I agree with what you're saying here. I just wonder how it would work in practice.

So imagine I have this monster text or image, and I want to know if it looks like another text or image.

I send each to Basilica, it gives me back two vectors and I compare the vectors.

I use the cosine of the vectors as a similarity score, and lets say it comes out to be 0.6.

However, I think this is too low, and I want to tweak my algorithm.

At this point, doesn't the question of how the vector was generated come to the front. Did you get rid of common words, how did you treat stems, and so on? Or did what biases did you introduce into training?

Furthermore, these questions come up right away, and they seem fundamental to whatever the main practice is.
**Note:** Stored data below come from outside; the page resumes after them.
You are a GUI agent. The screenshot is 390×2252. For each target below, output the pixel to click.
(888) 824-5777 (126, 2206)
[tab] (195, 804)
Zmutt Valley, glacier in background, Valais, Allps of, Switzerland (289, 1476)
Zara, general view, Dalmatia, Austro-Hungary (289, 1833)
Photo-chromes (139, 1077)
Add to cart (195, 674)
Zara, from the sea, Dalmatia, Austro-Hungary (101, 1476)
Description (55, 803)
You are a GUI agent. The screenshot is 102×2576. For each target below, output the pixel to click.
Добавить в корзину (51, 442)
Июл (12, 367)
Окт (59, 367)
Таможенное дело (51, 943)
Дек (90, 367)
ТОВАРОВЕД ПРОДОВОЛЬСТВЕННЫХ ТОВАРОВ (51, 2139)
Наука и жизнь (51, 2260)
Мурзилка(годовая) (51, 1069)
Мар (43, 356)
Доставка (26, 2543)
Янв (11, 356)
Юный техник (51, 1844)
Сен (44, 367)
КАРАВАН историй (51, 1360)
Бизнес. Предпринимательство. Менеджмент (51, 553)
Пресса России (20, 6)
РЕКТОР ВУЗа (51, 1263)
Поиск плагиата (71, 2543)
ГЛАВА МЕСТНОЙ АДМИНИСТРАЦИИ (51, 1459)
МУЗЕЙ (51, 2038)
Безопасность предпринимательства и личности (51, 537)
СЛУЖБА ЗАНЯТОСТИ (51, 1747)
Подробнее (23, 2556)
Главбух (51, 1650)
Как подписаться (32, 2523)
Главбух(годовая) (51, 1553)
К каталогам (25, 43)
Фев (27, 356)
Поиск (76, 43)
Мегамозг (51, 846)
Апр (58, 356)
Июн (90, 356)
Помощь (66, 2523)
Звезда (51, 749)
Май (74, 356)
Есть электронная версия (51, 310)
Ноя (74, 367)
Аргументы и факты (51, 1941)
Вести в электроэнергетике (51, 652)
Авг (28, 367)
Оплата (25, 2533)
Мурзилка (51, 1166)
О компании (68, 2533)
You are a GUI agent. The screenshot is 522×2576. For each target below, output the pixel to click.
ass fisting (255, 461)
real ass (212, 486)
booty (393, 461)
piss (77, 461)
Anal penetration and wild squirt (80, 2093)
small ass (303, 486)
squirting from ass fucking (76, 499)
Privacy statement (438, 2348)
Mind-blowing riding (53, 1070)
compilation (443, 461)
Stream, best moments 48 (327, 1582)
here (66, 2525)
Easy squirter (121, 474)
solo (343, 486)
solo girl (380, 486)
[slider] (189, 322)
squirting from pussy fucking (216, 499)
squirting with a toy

In other words, can I even experiment or start without knowing how the word2vec works?

1 comments

You're definitely right that you sometimes need to know the exact details of how an embedding is produced, especially if you're doing cutting-edge work. That's one of the things we really need to improve documentation-wise. I'd like to have a page for each embedding that talks about how it's generated, what to watch out for while working with it, etc. etc.

I'm going to narrow in on the question of how to go about tweaking a model that uses an embedding, since I think it's a really interesting topic.

To use your first example, let's say you're doing the image similarity task. You probably wouldn't be computing the cosine distance on the embeddings directly. You'd probably normalize and then do PCA to reduce the number of dimensions to 200 or so.

If you weren't getting good results, you'd have a few options. You could fiddle with the normalization and PCA steps, which can have a big effect. You could also include other handcrafted features alongside the embedding. But let's say you have a fundamental problem, like your similarity score is paying too much attention to the background of your images rather than the foreground.

There are two major approaches to solving that sort of problem with embeddings: preprocessing or postprocessing. You could preprocess the images before embedding them to de-emphasize the backgrounds (e.g. by cropping more tightly to what you care about). You could also postprocess the embeddings. For example, you could label which of your images have similar backgrounds, and instead of naive PCA you could extract components that maximally explain variance while having minimal predictive power for background.

I definitely agree you should add more documentation to how the word vector model(s) is generated. Also you may want to have a set of models that the user can choose from. For example, Wikipedia is good for a general language use case. But something more technical, such as finance, SEC filings are a better data source.